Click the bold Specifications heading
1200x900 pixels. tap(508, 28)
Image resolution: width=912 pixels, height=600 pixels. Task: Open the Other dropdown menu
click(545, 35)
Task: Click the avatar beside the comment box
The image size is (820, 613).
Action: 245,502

####################

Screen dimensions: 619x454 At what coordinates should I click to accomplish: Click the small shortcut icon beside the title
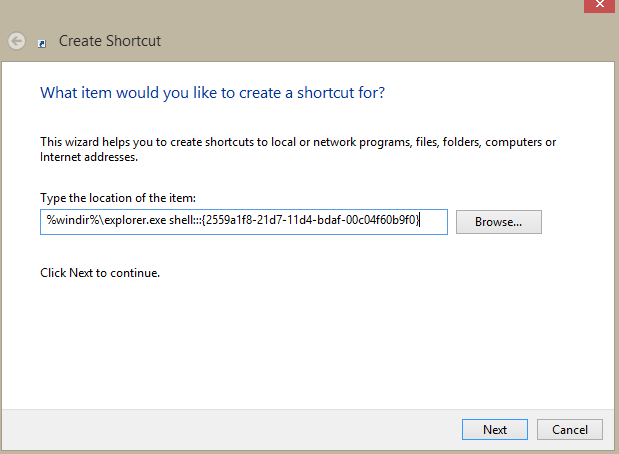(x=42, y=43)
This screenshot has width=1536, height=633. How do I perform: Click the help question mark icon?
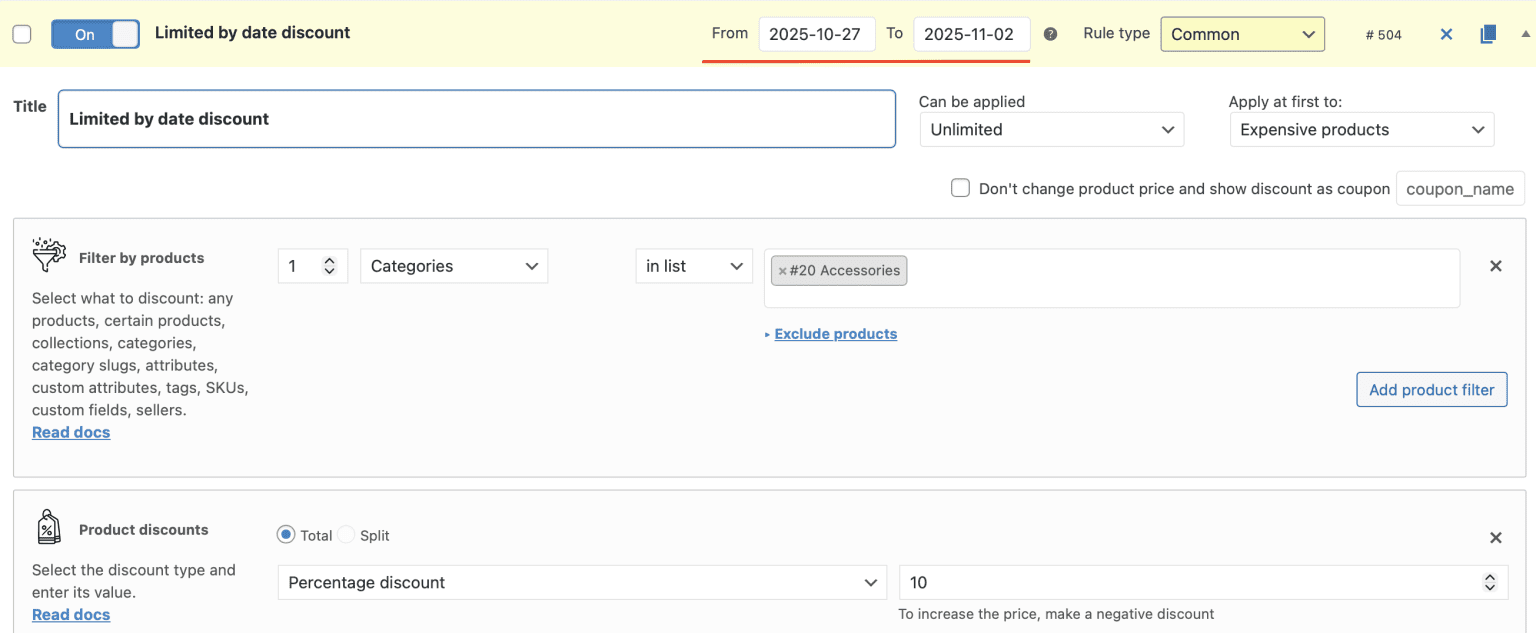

####################

## EXERCISE BRIEF
Text only, no pictures: please print exactly the lines above from the line with "Screen dimensions: 619x454" up to and including the line with "This screenshot has", and nothing else.

## RESULT FOR THIS TASK
Screen dimensions: 619x454 At what coordinates should I click to accomplish: Click the small shortcut icon beside the title
(x=42, y=43)
This screenshot has width=1536, height=633. How do I perform: Click the help question mark icon?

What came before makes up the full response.